株式の取得者が同族株主等に該当するか否か?

円滑な事業承継を進めるうえで大きなポイントとなるのが「株式の評価と承継」です。株式の評価額によっては、相続税や贈与税に大きな影響を与える場合がありますので、事業承継を考える際には、株式評価についてもあらかじめ考えておく必要があるのです。

 

今回は、株式を相続または贈与により取得した場合、どのように評価されるかについて考えてみましょう。ここでは、特に中小企業の事業承継において問題となる非上場株式について相続税法による評価方法を紹介します(この評価方法はM&Aで使われる評価方法とは異なります)。

 

まず、非上場株式を取得した株主が同族株主等に該当する場合には、原則的評価方式で評価します。同族株主等に該当しない場合は、特例的評価方式である配当還元方式で評価します(同族株主等とは、株主やその関係者のグループで議決権の合計30%以上〔50%超所有するグループがいる場合にはそのグループのみ〕所有する場合の株主とその同族関係者のことをいいます)。

 

原則的評価方式では、会社を卸売業、小売・サービス業、その他の業種に分け、純資産価額および従業員数または取引金額に応じて大会社・中会社・小会社に区分します。

 

大会社の株式の価額は、類似業種比準価額によって評価します。ただし、納税者の選択によって純資産価額で評価することもできます。中会社の株式は、類似業種比準価額と純資産価額との併用方式で評価します。小会社の株式は純資産価額で評価しますが、これに代えて「類似業種比準価額×0.5+純資産価額×0.5」として評価することもできます。

株式の評価額が高ければ高いほど相続税は高くなる

類似業種比準価額というのは、国税庁が公表する業種の類似する上場会社の平均株価に比準させて株式価格を求める方式です。

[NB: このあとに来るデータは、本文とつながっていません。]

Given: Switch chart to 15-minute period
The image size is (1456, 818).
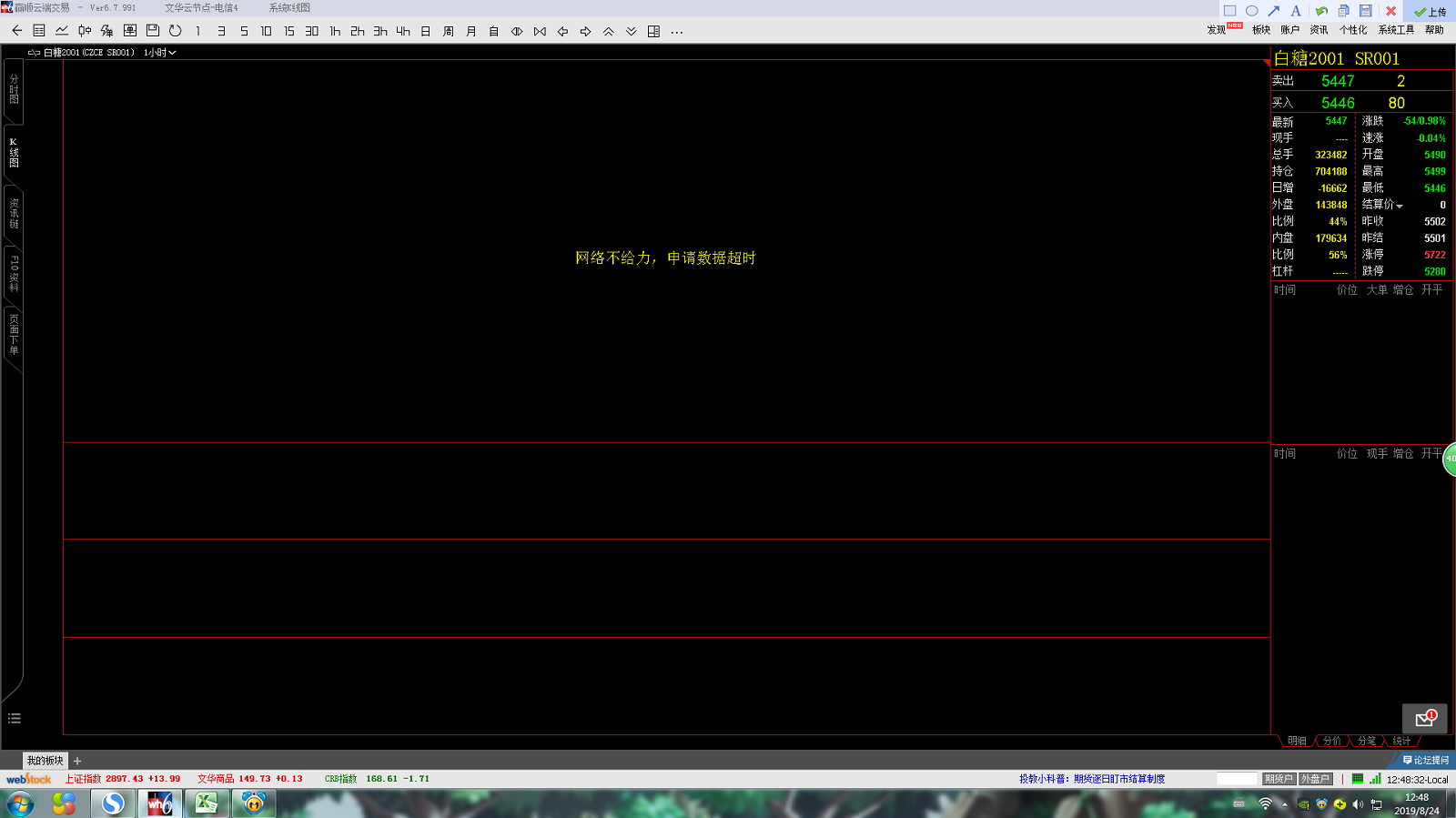Looking at the screenshot, I should click(x=289, y=31).
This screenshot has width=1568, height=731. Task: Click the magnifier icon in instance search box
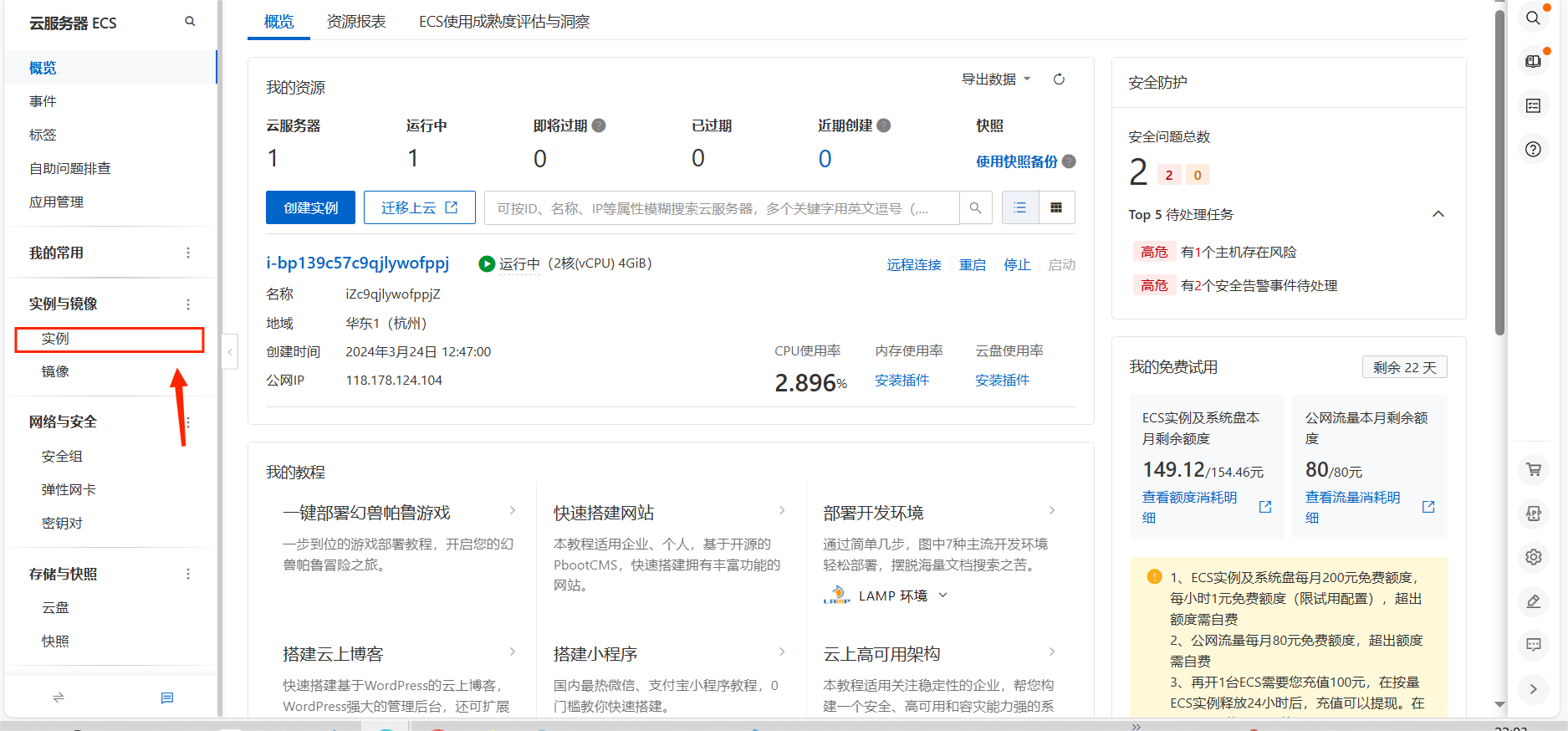pyautogui.click(x=975, y=208)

比準要素は、一株あたりの配当金額、一株当たりの利益金額、一株あたりの純資産価額の3要素になります。

 

純資産価額は、会社の資産および負債を評価通達の定めに従って評価し、一株当たりの純資産価額を求める方式です。純資産価額は、原則として相続等が起きたときの資産・負債の相続税評価額を計算することになります。

 

配当還元価額は、その株式を所有することによって受け取る一年間の配当金額を、一定の利率で還元して評価する方式です。

 

各々の評価方法についての詳細説明は別項に譲りますが、一般的に相続あるいは贈与する株式の評価額が高ければ高いほど、相続税も高くなります。逆に評価額を低くすることができれば、相続税を安く抑えることができます。そこで、株式の評価方式を意識しながら事業承継の準備を進めておくことで、有効な節税対策が可能となるのです。事業承継を検討するのに「早すぎる」ということはないのです。